- Action item -
Return verbatim every line, beginning with the line that contains "Identify the location of article-title-line: New" and continuing through the line that contains "The image size", both included.

Stored entries

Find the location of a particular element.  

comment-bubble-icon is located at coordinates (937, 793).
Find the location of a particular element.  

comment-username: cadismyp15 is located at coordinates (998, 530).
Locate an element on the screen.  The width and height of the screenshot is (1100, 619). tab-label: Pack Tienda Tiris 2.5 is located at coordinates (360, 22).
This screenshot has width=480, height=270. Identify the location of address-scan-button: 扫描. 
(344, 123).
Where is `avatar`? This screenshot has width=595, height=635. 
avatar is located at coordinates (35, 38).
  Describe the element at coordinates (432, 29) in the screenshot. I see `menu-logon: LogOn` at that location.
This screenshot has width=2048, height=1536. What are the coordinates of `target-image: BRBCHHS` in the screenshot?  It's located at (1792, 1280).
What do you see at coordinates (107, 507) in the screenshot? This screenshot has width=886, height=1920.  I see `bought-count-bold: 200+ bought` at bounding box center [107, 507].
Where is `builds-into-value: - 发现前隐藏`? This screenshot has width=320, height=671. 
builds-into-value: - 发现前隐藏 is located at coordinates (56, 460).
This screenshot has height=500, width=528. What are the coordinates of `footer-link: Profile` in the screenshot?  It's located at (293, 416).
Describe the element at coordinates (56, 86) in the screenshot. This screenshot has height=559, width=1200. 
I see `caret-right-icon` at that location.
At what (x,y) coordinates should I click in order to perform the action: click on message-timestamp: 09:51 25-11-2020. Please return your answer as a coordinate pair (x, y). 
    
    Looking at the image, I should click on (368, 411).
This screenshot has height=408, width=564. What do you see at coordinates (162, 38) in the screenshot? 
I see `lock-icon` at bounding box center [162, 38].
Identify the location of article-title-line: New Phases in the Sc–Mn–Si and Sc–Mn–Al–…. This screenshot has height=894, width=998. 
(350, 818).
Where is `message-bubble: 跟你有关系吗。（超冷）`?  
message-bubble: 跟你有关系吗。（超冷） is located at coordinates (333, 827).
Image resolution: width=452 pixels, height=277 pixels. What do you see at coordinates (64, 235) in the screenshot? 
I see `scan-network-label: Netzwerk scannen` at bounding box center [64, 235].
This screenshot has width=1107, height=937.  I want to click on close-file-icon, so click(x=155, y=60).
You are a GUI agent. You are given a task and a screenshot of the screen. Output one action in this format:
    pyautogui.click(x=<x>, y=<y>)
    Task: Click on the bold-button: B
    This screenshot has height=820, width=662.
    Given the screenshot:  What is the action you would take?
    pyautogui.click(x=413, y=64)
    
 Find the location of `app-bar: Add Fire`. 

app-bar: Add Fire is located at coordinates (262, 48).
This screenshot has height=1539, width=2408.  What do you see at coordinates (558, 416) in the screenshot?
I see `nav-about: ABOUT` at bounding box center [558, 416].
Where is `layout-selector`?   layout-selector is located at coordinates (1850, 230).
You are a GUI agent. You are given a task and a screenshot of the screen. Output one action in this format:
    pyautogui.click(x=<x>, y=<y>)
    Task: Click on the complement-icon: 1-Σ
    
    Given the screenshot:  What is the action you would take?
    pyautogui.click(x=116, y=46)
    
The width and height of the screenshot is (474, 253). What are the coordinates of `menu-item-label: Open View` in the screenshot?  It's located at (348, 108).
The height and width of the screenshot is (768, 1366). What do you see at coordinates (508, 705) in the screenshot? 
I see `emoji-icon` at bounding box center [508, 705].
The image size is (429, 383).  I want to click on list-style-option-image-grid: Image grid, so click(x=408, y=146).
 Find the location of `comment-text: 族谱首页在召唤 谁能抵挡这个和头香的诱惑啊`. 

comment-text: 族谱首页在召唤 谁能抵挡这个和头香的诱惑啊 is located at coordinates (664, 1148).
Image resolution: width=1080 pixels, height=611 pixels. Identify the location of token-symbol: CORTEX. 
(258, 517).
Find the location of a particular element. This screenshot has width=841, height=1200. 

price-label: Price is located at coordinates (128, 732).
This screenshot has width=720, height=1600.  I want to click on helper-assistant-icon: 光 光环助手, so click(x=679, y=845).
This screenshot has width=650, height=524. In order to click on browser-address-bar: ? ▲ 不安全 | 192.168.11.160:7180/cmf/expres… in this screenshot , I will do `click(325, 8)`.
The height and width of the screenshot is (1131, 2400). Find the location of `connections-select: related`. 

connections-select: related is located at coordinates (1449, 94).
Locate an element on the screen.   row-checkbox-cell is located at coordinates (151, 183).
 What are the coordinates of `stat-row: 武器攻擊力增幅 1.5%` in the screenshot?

- Answer -
Identify the location of article-title-line: New Phases in the Sc–Mn–Si and Sc–Mn–Al–…. This screenshot has height=894, width=998. 
(350, 818).
Where is `message-bubble: 跟你有关系吗。（超冷）`?  
message-bubble: 跟你有关系吗。（超冷） is located at coordinates (333, 827).
Image resolution: width=452 pixels, height=277 pixels. What do you see at coordinates (64, 235) in the screenshot? 
I see `scan-network-label: Netzwerk scannen` at bounding box center [64, 235].
This screenshot has width=1107, height=937.  I want to click on close-file-icon, so click(x=155, y=60).
You are a GUI agent. You are given a task and a screenshot of the screen. Output one action in this format:
    pyautogui.click(x=<x>, y=<y>)
    Task: Click on the bold-button: B
    This screenshot has height=820, width=662.
    Given the screenshot:  What is the action you would take?
    pyautogui.click(x=413, y=64)
    
 Find the location of `app-bar: Add Fire`. 

app-bar: Add Fire is located at coordinates (262, 48).
This screenshot has height=1539, width=2408.  What do you see at coordinates (558, 416) in the screenshot?
I see `nav-about: ABOUT` at bounding box center [558, 416].
Where is `layout-selector`?   layout-selector is located at coordinates (1850, 230).
You are a GUI agent. You are given a task and a screenshot of the screen. Output one action in this format:
    pyautogui.click(x=<x>, y=<y>)
    Task: Click on the complement-icon: 1-Σ
    
    Given the screenshot:  What is the action you would take?
    pyautogui.click(x=116, y=46)
    
The width and height of the screenshot is (474, 253). What are the coordinates of `menu-item-label: Open View` in the screenshot?  It's located at (348, 108).
The height and width of the screenshot is (768, 1366). What do you see at coordinates (508, 705) in the screenshot? 
I see `emoji-icon` at bounding box center [508, 705].
The image size is (429, 383).  I want to click on list-style-option-image-grid: Image grid, so click(x=408, y=146).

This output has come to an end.